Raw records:
◆ ◆ ◆ ◆
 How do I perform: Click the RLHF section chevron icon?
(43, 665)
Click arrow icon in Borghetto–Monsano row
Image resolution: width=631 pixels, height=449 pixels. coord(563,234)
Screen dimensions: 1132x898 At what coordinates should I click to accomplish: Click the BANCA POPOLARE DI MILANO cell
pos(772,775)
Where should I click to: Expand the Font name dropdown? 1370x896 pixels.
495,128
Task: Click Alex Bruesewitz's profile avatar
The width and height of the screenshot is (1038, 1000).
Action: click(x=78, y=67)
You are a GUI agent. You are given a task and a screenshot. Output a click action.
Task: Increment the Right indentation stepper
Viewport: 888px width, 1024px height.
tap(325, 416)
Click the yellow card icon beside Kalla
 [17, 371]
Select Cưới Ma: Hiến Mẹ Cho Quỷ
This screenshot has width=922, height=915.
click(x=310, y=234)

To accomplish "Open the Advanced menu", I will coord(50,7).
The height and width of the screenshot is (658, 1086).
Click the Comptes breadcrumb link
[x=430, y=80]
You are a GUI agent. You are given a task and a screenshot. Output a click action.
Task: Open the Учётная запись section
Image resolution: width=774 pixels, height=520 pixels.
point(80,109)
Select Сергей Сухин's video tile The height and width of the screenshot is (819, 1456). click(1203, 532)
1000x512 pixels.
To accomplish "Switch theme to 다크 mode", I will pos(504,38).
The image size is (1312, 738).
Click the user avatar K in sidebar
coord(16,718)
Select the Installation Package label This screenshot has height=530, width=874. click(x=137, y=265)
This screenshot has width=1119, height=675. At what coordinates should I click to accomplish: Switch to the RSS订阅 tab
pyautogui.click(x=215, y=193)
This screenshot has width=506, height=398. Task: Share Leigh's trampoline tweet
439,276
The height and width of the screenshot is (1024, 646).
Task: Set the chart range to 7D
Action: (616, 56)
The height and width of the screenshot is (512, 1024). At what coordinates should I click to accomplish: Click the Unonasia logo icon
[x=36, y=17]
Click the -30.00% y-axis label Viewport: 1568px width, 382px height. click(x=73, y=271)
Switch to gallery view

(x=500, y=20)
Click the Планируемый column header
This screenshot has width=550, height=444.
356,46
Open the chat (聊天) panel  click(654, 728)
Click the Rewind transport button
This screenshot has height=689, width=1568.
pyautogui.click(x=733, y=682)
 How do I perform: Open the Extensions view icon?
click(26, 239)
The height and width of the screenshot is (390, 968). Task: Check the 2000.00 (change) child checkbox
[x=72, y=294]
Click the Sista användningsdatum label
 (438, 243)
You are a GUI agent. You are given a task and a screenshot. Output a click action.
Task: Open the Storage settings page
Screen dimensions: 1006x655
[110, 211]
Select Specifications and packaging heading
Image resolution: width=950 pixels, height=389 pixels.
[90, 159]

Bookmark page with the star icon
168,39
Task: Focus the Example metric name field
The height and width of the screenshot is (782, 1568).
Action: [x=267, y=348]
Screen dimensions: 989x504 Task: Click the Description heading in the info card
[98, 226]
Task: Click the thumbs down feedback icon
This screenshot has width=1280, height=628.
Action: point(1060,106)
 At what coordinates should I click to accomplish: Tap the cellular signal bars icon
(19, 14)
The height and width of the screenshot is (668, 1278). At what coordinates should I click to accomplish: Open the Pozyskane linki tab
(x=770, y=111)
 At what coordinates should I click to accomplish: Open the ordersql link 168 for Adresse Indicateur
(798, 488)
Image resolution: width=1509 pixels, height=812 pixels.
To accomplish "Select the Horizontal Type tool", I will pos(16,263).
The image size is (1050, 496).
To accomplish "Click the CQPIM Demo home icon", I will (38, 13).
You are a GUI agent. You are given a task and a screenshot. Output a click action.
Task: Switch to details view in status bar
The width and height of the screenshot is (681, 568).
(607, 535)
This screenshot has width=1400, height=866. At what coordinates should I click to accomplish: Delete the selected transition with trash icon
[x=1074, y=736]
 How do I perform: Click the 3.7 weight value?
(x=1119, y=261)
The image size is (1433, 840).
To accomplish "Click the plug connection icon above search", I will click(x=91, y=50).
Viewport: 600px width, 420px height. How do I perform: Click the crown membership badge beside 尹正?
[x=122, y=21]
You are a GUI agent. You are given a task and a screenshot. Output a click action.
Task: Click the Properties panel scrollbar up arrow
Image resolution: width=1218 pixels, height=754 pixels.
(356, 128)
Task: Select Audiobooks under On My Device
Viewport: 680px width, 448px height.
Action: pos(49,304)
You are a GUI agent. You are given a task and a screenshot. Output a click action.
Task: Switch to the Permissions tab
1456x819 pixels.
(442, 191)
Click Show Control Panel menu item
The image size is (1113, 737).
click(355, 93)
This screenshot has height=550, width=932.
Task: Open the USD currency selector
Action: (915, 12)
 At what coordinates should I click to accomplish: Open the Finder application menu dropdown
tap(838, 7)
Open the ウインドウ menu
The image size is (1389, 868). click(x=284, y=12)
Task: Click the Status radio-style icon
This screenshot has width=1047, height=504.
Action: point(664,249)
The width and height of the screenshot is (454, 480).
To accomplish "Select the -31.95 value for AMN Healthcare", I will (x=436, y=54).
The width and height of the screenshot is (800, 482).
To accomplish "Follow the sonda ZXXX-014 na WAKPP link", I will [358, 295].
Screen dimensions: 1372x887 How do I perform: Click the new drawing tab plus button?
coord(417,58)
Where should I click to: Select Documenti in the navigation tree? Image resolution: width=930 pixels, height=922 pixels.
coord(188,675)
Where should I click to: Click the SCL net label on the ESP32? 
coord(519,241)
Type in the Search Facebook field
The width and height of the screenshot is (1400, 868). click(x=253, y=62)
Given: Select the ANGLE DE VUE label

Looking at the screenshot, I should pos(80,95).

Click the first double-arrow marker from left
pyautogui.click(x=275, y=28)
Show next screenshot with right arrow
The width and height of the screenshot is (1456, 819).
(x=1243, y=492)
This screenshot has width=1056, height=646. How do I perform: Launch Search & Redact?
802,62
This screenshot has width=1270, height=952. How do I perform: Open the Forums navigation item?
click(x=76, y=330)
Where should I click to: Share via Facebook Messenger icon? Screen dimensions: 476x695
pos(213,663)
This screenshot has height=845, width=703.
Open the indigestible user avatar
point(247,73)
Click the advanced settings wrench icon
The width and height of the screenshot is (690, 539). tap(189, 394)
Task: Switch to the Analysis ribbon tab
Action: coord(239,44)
◆ ◆ ◆ ◆
Task details: Rewrite the entries above, swapping every "How do I perform" for "How can I carry out" and leaving the rest untouched.

Solution:
 How can I carry out: Click the RLHF section chevron icon?
(43, 665)
Click arrow icon in Borghetto–Monsano row
Image resolution: width=631 pixels, height=449 pixels. coord(563,234)
Screen dimensions: 1132x898 At what coordinates should I click to accomplish: Click the BANCA POPOLARE DI MILANO cell
pos(772,775)
Where should I click to: Expand the Font name dropdown? 1370x896 pixels.
495,128
Task: Click Alex Bruesewitz's profile avatar
The width and height of the screenshot is (1038, 1000).
Action: click(x=78, y=67)
You are a GUI agent. You are given a task and a screenshot. Output a click action.
Task: Increment the Right indentation stepper
Viewport: 888px width, 1024px height.
tap(325, 416)
Click the yellow card icon beside Kalla
 [17, 371]
Select Cưới Ma: Hiến Mẹ Cho Quỷ
This screenshot has width=922, height=915.
click(x=310, y=234)

To accomplish "Open the Advanced menu", I will coord(50,7).
The height and width of the screenshot is (658, 1086).
Click the Comptes breadcrumb link
[x=430, y=80]
You are a GUI agent. You are given a task and a screenshot. Output a click action.
Task: Open the Учётная запись section
Image resolution: width=774 pixels, height=520 pixels.
point(80,109)
Select Сергей Сухин's video tile The height and width of the screenshot is (819, 1456). click(1203, 532)
1000x512 pixels.
To accomplish "Switch theme to 다크 mode", I will pos(504,38).
The image size is (1312, 738).
Click the user avatar K in sidebar
coord(16,718)
Select the Installation Package label This screenshot has height=530, width=874. click(x=137, y=265)
This screenshot has width=1119, height=675. At what coordinates should I click to accomplish: Switch to the RSS订阅 tab
pyautogui.click(x=215, y=193)
This screenshot has width=506, height=398. Task: Share Leigh's trampoline tweet
439,276
The height and width of the screenshot is (1024, 646).
Task: Set the chart range to 7D
Action: (616, 56)
The height and width of the screenshot is (512, 1024). At what coordinates should I click to accomplish: Click the Unonasia logo icon
[x=36, y=17]
Click the -30.00% y-axis label Viewport: 1568px width, 382px height. click(x=73, y=271)
Switch to gallery view

(x=500, y=20)
Click the Планируемый column header
This screenshot has width=550, height=444.
356,46
Open the chat (聊天) panel  click(654, 728)
Click the Rewind transport button
This screenshot has height=689, width=1568.
pyautogui.click(x=733, y=682)
 How can I carry out: Open the Extensions view icon?
click(26, 239)
The height and width of the screenshot is (390, 968). Task: Check the 2000.00 (change) child checkbox
[x=72, y=294]
Click the Sista användningsdatum label
 (438, 243)
You are a GUI agent. You are given a task and a screenshot. Output a click action.
Task: Open the Storage settings page
Screen dimensions: 1006x655
[110, 211]
Select Specifications and packaging heading
Image resolution: width=950 pixels, height=389 pixels.
[90, 159]

Bookmark page with the star icon
168,39
Task: Focus the Example metric name field
The height and width of the screenshot is (782, 1568).
Action: [x=267, y=348]
Screen dimensions: 989x504 Task: Click the Description heading in the info card
[98, 226]
Task: Click the thumbs down feedback icon
This screenshot has width=1280, height=628.
Action: point(1060,106)
 At what coordinates should I click to accomplish: Tap the cellular signal bars icon
(19, 14)
The height and width of the screenshot is (668, 1278). At what coordinates should I click to accomplish: Open the Pozyskane linki tab
(x=770, y=111)
 At what coordinates should I click to accomplish: Open the ordersql link 168 for Adresse Indicateur
(798, 488)
Image resolution: width=1509 pixels, height=812 pixels.
To accomplish "Select the Horizontal Type tool", I will pos(16,263).
The image size is (1050, 496).
To accomplish "Click the CQPIM Demo home icon", I will (38, 13).
You are a GUI agent. You are given a task and a screenshot. Output a click action.
Task: Switch to details view in status bar
The width and height of the screenshot is (681, 568).
(607, 535)
This screenshot has width=1400, height=866. At what coordinates should I click to accomplish: Delete the selected transition with trash icon
[x=1074, y=736]
 How can I carry out: Click the 3.7 weight value?
(x=1119, y=261)
The image size is (1433, 840).
To accomplish "Click the plug connection icon above search", I will click(x=91, y=50).
Viewport: 600px width, 420px height. How can I carry out: Click the crown membership badge beside 尹正?
[x=122, y=21]
You are a GUI agent. You are given a task and a screenshot. Output a click action.
Task: Click the Properties panel scrollbar up arrow
Image resolution: width=1218 pixels, height=754 pixels.
(356, 128)
Task: Select Audiobooks under On My Device
Viewport: 680px width, 448px height.
Action: pos(49,304)
You are a GUI agent. You are given a task and a screenshot. Output a click action.
Task: Switch to the Permissions tab
1456x819 pixels.
(442, 191)
Click Show Control Panel menu item
The image size is (1113, 737).
click(355, 93)
This screenshot has height=550, width=932.
Task: Open the USD currency selector
Action: (915, 12)
 At what coordinates should I click to accomplish: Open the Finder application menu dropdown
tap(838, 7)
Open the ウインドウ menu
The image size is (1389, 868). click(x=284, y=12)
Task: Click the Status radio-style icon
This screenshot has width=1047, height=504.
Action: point(664,249)
The width and height of the screenshot is (454, 480).
To accomplish "Select the -31.95 value for AMN Healthcare", I will (x=436, y=54).
The width and height of the screenshot is (800, 482).
To accomplish "Follow the sonda ZXXX-014 na WAKPP link", I will [358, 295].
Screen dimensions: 1372x887 How can I carry out: Click the new drawing tab plus button?
coord(417,58)
Where should I click to: Select Documenti in the navigation tree? Image resolution: width=930 pixels, height=922 pixels.
coord(188,675)
Where should I click to: Click the SCL net label on the ESP32? 
coord(519,241)
Type in the Search Facebook field
The width and height of the screenshot is (1400, 868). click(x=253, y=62)
Given: Select the ANGLE DE VUE label

Looking at the screenshot, I should pos(80,95).

Click the first double-arrow marker from left
pyautogui.click(x=275, y=28)
Show next screenshot with right arrow
The width and height of the screenshot is (1456, 819).
(x=1243, y=492)
This screenshot has width=1056, height=646. How can I carry out: Launch Search & Redact?
802,62
This screenshot has width=1270, height=952. How can I carry out: Open the Forums navigation item?
click(x=76, y=330)
Where should I click to: Share via Facebook Messenger icon? Screen dimensions: 476x695
pos(213,663)
This screenshot has height=845, width=703.
Open the indigestible user avatar
point(247,73)
Click the advanced settings wrench icon
The width and height of the screenshot is (690, 539). tap(189, 394)
Task: Switch to the Analysis ribbon tab
Action: coord(239,44)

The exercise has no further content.